* _Aim of the task_
Copy out the records verbatim, beginning at the line that contains "Click the Wygrane column header" and stopping after the line that contains "Action: tap(506, 268)".

──────── Recorded information ────────

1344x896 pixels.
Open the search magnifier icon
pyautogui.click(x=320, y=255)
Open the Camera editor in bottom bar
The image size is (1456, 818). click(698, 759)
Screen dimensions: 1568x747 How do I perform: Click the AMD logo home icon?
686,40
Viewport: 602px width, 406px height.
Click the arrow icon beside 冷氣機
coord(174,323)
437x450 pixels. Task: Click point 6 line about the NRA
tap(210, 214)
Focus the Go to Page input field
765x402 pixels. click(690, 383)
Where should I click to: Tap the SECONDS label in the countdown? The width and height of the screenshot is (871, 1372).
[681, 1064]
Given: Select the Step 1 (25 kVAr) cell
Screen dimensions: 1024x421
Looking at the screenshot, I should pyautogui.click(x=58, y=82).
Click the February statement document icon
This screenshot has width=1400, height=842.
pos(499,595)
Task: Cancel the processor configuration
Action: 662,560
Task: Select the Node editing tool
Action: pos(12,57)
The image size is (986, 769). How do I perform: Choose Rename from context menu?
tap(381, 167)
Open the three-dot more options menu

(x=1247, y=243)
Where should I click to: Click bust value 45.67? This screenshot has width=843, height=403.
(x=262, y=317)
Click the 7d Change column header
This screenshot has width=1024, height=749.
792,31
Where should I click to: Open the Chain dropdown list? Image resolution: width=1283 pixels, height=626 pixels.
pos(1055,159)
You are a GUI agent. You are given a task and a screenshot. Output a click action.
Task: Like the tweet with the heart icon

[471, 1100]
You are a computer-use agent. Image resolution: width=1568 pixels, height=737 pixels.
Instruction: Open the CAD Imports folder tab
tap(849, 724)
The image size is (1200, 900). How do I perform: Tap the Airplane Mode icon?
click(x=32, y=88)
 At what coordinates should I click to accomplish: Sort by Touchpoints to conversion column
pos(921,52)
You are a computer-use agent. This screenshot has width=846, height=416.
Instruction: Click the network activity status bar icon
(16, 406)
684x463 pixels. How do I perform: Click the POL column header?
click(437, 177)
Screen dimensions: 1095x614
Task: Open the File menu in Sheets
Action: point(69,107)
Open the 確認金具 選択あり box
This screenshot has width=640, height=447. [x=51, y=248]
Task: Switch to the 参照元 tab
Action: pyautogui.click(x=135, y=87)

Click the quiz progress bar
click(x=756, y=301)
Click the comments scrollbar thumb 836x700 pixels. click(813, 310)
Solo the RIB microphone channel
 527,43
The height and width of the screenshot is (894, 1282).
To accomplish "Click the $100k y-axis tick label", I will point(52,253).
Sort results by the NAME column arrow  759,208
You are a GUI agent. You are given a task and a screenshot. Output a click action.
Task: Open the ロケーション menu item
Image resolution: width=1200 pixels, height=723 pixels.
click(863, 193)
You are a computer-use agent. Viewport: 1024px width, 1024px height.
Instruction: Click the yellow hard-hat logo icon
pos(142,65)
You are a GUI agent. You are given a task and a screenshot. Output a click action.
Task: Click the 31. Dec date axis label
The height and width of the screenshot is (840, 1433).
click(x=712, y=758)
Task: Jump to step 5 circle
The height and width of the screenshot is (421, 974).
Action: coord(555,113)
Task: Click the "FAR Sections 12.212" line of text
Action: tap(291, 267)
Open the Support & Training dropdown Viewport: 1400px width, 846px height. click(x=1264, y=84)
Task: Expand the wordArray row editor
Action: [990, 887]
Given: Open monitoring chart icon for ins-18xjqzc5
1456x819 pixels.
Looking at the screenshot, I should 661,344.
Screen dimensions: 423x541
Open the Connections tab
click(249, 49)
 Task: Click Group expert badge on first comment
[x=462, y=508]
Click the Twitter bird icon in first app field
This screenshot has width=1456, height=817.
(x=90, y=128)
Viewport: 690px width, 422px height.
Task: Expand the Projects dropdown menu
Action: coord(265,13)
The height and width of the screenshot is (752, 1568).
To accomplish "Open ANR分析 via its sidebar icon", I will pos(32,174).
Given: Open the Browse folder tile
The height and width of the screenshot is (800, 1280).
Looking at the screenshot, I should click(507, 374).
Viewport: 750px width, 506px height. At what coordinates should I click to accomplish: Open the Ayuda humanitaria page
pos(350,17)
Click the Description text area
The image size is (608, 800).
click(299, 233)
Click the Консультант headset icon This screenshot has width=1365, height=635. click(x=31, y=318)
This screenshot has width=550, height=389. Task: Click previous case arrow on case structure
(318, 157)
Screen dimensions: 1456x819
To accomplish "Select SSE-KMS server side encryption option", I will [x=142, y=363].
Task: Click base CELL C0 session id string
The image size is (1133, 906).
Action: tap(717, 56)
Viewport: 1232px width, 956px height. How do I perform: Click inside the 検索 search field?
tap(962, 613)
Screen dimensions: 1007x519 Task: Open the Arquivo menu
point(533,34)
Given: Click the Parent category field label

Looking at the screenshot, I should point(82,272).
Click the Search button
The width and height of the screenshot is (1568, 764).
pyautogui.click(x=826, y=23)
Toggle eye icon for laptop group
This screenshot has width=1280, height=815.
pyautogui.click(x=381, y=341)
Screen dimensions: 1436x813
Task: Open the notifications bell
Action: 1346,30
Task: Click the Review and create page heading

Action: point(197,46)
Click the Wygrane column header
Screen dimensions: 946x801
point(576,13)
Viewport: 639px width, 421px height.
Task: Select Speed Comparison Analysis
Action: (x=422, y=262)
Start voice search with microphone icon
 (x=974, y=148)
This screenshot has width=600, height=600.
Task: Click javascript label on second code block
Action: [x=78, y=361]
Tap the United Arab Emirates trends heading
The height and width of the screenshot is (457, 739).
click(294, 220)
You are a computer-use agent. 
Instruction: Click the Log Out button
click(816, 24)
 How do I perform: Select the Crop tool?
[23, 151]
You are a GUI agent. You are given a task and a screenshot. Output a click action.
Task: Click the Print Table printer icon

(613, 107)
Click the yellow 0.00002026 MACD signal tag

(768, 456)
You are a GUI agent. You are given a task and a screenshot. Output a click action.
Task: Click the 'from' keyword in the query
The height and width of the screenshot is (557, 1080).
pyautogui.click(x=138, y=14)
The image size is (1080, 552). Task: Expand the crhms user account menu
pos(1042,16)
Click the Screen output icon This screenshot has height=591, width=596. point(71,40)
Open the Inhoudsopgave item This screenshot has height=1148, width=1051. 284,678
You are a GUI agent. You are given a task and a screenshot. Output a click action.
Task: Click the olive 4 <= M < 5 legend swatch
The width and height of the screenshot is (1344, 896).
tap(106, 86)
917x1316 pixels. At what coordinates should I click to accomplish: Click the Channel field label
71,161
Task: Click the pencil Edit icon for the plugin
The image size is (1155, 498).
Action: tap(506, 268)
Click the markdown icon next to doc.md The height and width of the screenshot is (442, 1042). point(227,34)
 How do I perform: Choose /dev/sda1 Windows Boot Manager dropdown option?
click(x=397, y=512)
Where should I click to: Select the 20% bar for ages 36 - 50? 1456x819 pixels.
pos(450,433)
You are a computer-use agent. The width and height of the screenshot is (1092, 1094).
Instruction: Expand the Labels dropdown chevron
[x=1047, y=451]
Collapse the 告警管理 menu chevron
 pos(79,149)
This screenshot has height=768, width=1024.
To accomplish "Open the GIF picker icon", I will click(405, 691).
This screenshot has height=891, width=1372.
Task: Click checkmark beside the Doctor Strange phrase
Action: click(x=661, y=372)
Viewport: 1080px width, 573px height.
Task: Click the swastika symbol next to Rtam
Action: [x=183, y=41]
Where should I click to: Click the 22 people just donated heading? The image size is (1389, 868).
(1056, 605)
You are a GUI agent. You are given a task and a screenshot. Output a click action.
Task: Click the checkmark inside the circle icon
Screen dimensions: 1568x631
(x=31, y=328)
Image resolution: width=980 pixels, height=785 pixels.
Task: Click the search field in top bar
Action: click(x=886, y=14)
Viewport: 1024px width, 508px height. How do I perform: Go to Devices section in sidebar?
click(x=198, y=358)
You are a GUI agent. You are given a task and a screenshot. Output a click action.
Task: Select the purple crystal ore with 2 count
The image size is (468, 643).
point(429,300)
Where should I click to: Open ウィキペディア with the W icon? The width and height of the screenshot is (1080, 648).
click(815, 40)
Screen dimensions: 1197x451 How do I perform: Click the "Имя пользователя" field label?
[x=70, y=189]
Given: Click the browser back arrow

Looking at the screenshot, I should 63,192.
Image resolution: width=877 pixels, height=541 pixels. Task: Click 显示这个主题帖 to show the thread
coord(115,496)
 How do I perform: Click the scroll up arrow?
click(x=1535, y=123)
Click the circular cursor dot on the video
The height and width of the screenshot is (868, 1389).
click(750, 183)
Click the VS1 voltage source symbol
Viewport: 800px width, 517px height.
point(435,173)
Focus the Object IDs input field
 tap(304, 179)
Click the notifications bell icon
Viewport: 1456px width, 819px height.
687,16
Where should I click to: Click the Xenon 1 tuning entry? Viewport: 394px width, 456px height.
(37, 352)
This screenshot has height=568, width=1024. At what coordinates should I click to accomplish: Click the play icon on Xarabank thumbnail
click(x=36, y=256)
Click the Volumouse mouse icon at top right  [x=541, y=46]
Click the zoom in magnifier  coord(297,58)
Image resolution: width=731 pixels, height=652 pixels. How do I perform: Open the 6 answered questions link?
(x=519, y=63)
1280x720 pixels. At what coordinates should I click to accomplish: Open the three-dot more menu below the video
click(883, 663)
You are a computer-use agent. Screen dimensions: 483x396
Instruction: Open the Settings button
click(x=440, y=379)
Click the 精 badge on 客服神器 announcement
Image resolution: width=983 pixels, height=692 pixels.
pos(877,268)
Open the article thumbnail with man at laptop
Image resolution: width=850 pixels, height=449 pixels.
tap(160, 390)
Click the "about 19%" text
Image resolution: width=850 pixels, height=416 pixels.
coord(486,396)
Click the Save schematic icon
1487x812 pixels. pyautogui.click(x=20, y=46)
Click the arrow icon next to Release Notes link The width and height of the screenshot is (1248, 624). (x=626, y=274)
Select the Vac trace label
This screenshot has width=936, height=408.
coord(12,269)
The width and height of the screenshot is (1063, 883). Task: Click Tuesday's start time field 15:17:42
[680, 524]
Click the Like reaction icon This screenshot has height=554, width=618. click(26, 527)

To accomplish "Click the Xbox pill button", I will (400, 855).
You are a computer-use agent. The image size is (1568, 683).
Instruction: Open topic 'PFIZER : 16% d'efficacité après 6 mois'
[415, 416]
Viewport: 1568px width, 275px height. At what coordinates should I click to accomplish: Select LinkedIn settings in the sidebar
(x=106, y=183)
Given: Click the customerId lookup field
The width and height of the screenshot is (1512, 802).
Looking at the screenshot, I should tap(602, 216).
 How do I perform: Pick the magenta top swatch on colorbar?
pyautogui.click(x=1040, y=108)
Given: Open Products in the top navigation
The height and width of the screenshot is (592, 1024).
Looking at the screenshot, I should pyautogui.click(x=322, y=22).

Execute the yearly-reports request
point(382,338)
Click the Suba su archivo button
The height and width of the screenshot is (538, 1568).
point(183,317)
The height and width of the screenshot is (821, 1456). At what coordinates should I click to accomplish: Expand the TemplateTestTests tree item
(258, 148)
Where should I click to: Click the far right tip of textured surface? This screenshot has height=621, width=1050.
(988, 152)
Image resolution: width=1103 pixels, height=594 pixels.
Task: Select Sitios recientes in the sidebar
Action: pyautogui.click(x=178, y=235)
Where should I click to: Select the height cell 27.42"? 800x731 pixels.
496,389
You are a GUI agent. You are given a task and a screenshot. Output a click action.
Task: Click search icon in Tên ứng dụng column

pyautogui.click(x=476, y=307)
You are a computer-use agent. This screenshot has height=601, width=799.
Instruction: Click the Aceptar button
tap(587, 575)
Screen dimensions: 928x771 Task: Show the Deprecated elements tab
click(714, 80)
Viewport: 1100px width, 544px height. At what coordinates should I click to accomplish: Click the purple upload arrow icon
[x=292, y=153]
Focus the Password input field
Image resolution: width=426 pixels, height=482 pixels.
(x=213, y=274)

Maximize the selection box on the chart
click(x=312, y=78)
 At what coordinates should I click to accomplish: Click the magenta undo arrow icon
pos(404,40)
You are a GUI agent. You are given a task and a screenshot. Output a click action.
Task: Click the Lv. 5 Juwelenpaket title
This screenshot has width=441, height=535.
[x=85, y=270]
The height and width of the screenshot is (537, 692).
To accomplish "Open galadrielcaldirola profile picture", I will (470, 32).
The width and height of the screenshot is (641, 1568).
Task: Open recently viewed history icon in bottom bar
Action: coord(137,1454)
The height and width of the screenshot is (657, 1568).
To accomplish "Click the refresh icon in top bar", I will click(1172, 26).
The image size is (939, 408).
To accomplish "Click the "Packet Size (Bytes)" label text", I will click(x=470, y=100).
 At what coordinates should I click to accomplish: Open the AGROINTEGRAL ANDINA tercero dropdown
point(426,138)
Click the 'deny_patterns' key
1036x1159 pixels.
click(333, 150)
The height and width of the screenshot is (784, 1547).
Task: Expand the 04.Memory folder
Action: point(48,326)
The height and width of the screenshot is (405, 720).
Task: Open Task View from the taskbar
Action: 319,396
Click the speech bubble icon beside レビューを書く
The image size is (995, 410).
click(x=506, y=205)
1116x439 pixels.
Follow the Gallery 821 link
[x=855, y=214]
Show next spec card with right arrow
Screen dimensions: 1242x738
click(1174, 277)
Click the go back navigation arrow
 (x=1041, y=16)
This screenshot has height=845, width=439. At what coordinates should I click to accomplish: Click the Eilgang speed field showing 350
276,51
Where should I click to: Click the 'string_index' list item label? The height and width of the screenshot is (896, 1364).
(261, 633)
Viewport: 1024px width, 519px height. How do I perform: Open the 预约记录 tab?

────────

* _Exercise answer_
Click the Wygrane column header
Screen dimensions: 946x801
point(576,13)
Viewport: 639px width, 421px height.
Task: Select Speed Comparison Analysis
Action: (x=422, y=262)
Start voice search with microphone icon
 (x=974, y=148)
This screenshot has width=600, height=600.
Task: Click javascript label on second code block
Action: [x=78, y=361]
Tap the United Arab Emirates trends heading
The height and width of the screenshot is (457, 739).
click(294, 220)
You are a computer-use agent. 
Instruction: Click the Log Out button
click(816, 24)
 How do I perform: Select the Crop tool?
[23, 151]
You are a GUI agent. You are given a task and a screenshot. Output a click action.
Task: Click the Print Table printer icon

(613, 107)
Click the yellow 0.00002026 MACD signal tag

(768, 456)
You are a GUI agent. You are given a task and a screenshot. Output a click action.
Task: Click the 'from' keyword in the query
The height and width of the screenshot is (557, 1080).
pyautogui.click(x=138, y=14)
The image size is (1080, 552). Task: Expand the crhms user account menu
pos(1042,16)
Click the Screen output icon This screenshot has height=591, width=596. point(71,40)
Open the Inhoudsopgave item This screenshot has height=1148, width=1051. 284,678
You are a GUI agent. You are given a task and a screenshot. Output a click action.
Task: Click the olive 4 <= M < 5 legend swatch
The width and height of the screenshot is (1344, 896).
tap(106, 86)
917x1316 pixels. At what coordinates should I click to accomplish: Click the Channel field label
71,161
Task: Click the pencil Edit icon for the plugin
The image size is (1155, 498).
Action: tap(506, 268)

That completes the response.